** START Passage to read **

Database Indexing Strategies for High-Traffic Applications
Master database indexing beyond the basics. Covers B-tree, hash, GIN, GiST, partial indexes, covering indexes, and composite index design for production workloads.
Indexes are the single most impactful performance lever in any relational database. A missing index turns a 2ms query into a 30-second table scan. A wrong index wastes disk, slows writes, and gives the query planner bad options. This guide covers the indexing strategies that actually matter in production.
The biggest indexing mistake isn’t missing indexes — it’s too many of them. Every index needs to be maintained on every write. A table with 15 indexes turns every INSERT into 16 operations. The goal is the minimum set of indexes that covers your actual query patterns.
Index Fundamentals
How B-Tree Indexes Work
B-tree is the default index type in PostgreSQL, MySQL, and SQL Server. It maintains sorted data in a balanced tree structure, enabling O(log n) lookups.
[50]
/ \
[20,30] [70,80]
/ | \ / | \
[10] [25] [35] [60] [75] [90]
Supports: =, <, >, <=, >=, BETWEEN, IN, IS NULL, LIKE 'prefix%'
Does NOT support: LIKE '%suffix', arbitrary expressions without expression indexes
Index Type Quick Reference
| Type | Engine | Best For | Size | Write Cost |
|---|---|---|---|---|
| B-tree | All | Equality, range, sorting | Medium | Medium |
| Hash | PG, MySQL | Equality only (=) | Small | Low |
| GIN | PostgreSQL | Full-text, arrays, JSONB | Large | High |
| GiST | PostgreSQL | Geospatial, range types | Medium | Medium |
| BRIN | PostgreSQL | Append-only time-series | Very small | Very low |
| Covering | PG, SQL Server | Index-only scans | Larger | Medium |
Composite Index Design
The order of columns in a composite index determines which queries it can serve. This is the most commonly misunderstood concept in indexing.
The Equality-Sort-Range (ESR) Rule
Order composite index columns as:
- Equality columns first (WHERE col = value)
- Sort columns second (ORDER BY col)
- Range columns last (WHERE col > value)

** END Passage to read **
** START Data excerpts **

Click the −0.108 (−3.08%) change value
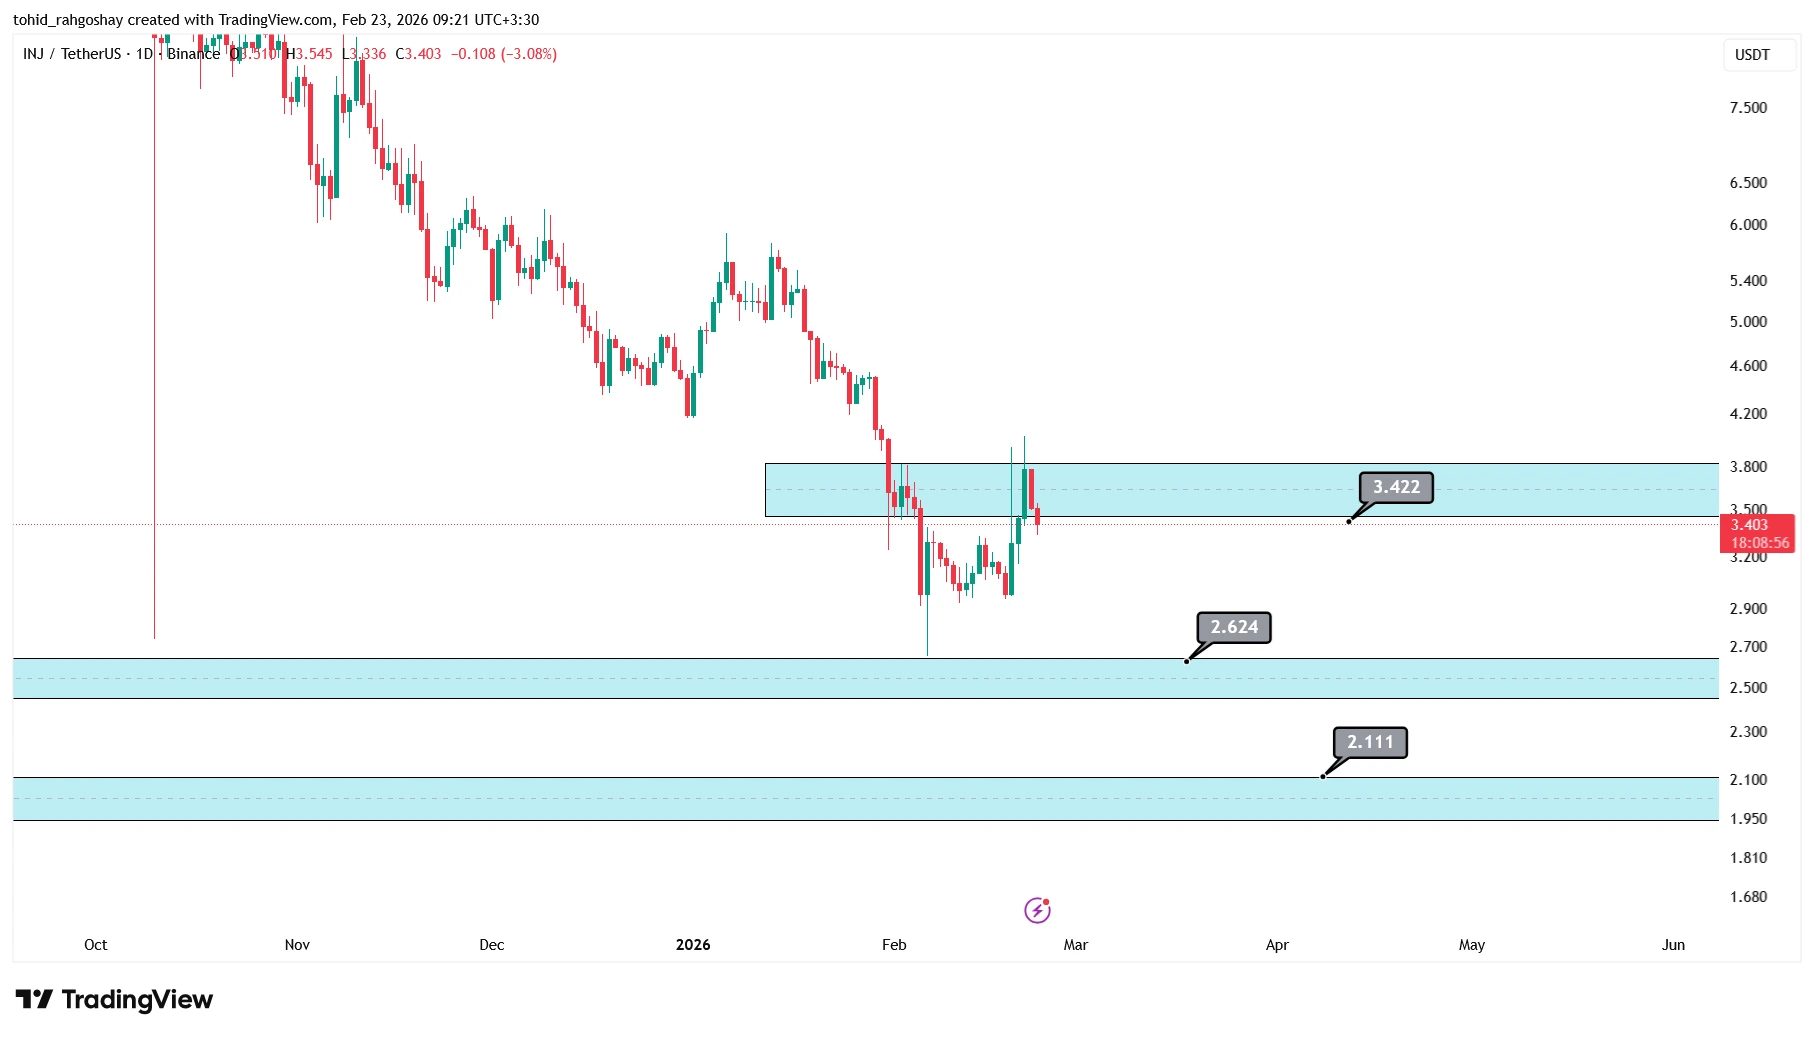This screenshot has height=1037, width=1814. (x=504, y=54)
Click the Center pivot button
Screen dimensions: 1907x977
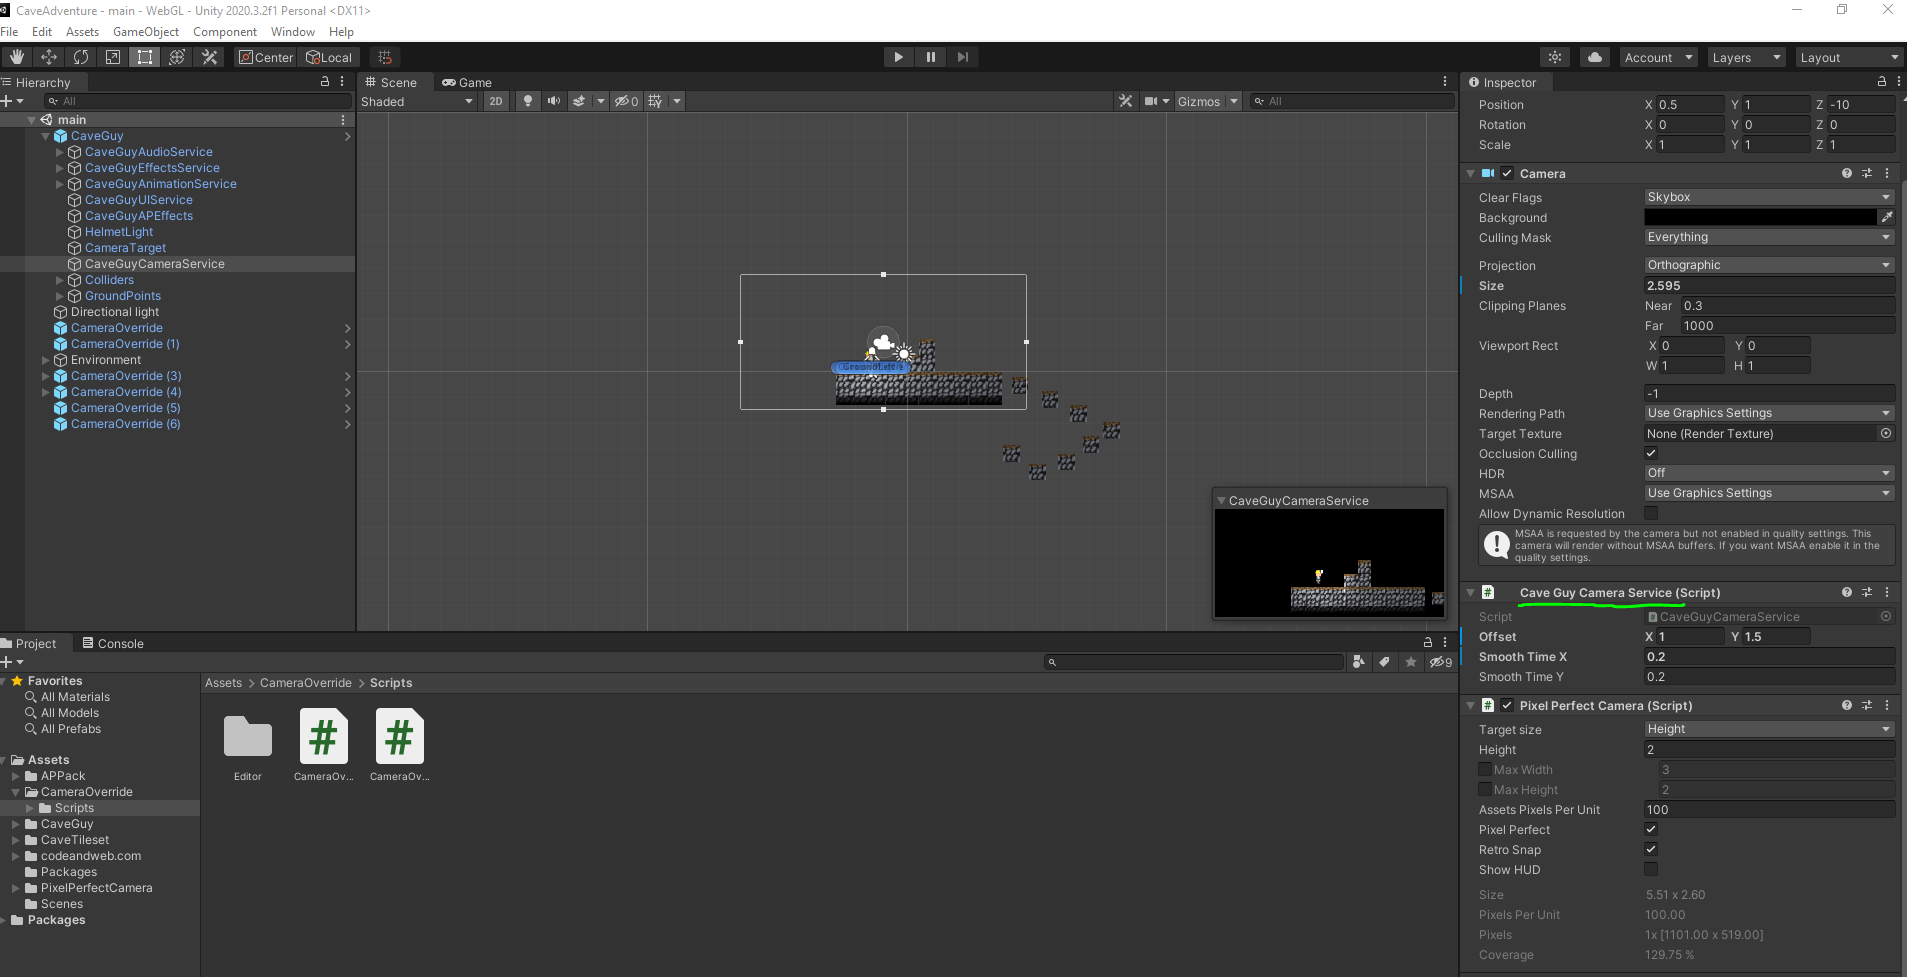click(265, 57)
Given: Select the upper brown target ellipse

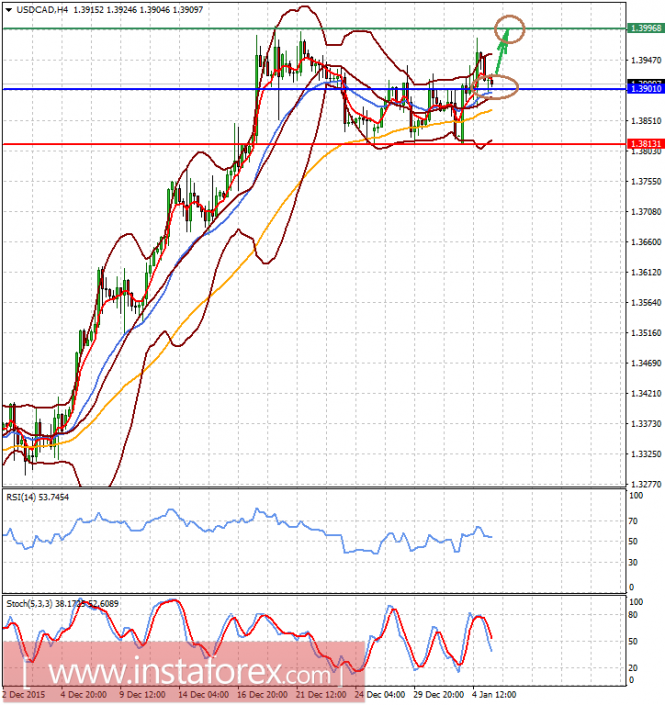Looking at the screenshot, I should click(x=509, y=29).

** END Data excerpts **

What you are asked to do →
Continue the database indexing guide above from where it stops.

The output →
-- Query pattern
SELECT * FROM orders
WHERE status = 'shipped' -- Equality
AND customer_id = 'cust_123' -- Equality
ORDER BY created_at DESC -- Sort
LIMIT 20;
-- Optimal index: equality columns first, then sort column
CREATE INDEX idx_orders_status_customer_date
ON orders (status, customer_id, created_at DESC);
What the Index Serves
-- ✅ This index serves ALL of these queries:
WHERE status = 'shipped'
WHERE status = 'shipped' AND customer_id = 'cust_123'
WHERE status = 'shipped' AND customer_id = 'cust_123' ORDER BY created_at DESC
-- ❌ This index does NOT serve:
WHERE customer_id = 'cust_123' -- Skips leading column
WHERE created_at > '2026-01-01' -- Skips leading columns
WHERE status = 'shipped' ORDER BY customer_id -- Sort on non-sequential column
Rule: A composite index can be used for queries that filter on a left prefix of the index columns.
Specialized Index Types
Partial Indexes
Index only the rows you actually query. Dramatically smaller and faster.
-- Only 5% of orders are 'pending', but you query them constantly
CREATE INDEX idx_orders_pending
ON orders (customer_id, created_at)
WHERE status = 'pending';
-- Index is ~20x smaller than a full index on the same columns
-- Queries MUST include the WHERE clause to use this index:
SELECT * FROM orders WHERE status = 'pending' AND customer_id = 'cust_123';
Covering Indexes (Index-Only Scans)
Include non-indexed columns so the database doesn’t need to visit the table at all:
-- Without covering index: index lookup → table lookup (2 I/O operations)
CREATE INDEX idx_orders_customer ON orders (customer_id);
-- With covering index: index-only scan (1 I/O operation)
CREATE INDEX idx_orders_customer_covering
ON orders (customer_id)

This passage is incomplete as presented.